To Trust Again
It was a warm afternoon in sunny Bali, Indonesia mid 2010. The salt in the air was on my lips as Daniel kissed it off me, the hot breeze on my skin cooled off by the touch of his cool hands on my side as the warmth of his body was on my back. We stood there in silence as the waves nudged my knees in the water. The silence was broken by a soft whisper, “I love you,” in my ear.
His voice so soft, the breath on my neck taking mine away. I believed him. We’d only been together no more than a week, but I believed him. It was something in the genuine way in which he conducted himself, a sincerity in every word, every move. I was trusting even though I had not been trusting for more than eight years since I was raped. I was trusting even when just two years ago I was physically, verbally and emotionally abused by a man I thought loved me. I was trusting even though I didn’t trust all those men whose beds I shared all those months before meeting Daniel. I trusted Daniel.

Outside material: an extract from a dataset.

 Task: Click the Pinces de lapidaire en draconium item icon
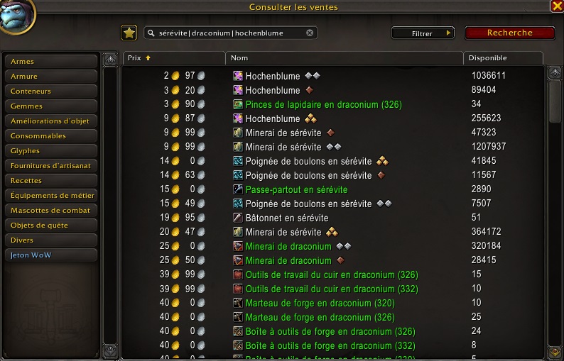coord(238,104)
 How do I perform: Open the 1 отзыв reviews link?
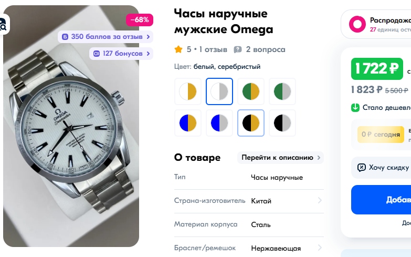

In that moment and with the few days we had between us, I believed he meant what he said and I believed he wasn’t a man to throw words like that around.
There was an energy, there was a calm in my heart as there was a calm in the ocean that told me I could trust this feeling. His chivalry at dinner caught me off guard, no-one had taken so much care for me to move the chair for me, or paid attention to what I liked and didn’t like to eat. No-one had ever asked me what I was thinking as I was staring out into the night sky ,”Isn’t it beautiful? Isn’t it just wonderful how we are such a tiny part of the world as there are stars scattered in the sky?” His answer so quipped was perfect in that moment, “it is.” Those two words stole my heart as I realized how much I was valued for the unmasked thoughts in my mind. I felt my heart open up and I trusted him. With the next wave on my shins, I responded, “ I love you too,” and I could trust again. The years of pain I decided was finally worth the leap. I trusted myself to trust again. A world I had never imagined was about to be opened up for me.
That trust wasn’t a mistake, I had finally found truth in the universe, one that held me up through my drowning bouts. I had trusted and lost before, I didn’t trust myself nor anyone around me but this time I listened to a quiet voice, not masked by fear nor anguish, a voice so clear not masked by the past nor future expectations, there was a voice within me that spoke with such clarity I recognized it as my own.
I look at us eleven years down the road and am thankful in those moments with Daniel all those years ago, a voice spoke to me from within giving me permission to trust again with no assurances of its yield, just a leap of faith in my inner voice, my inner truth. For a novel space in time, I heard myself.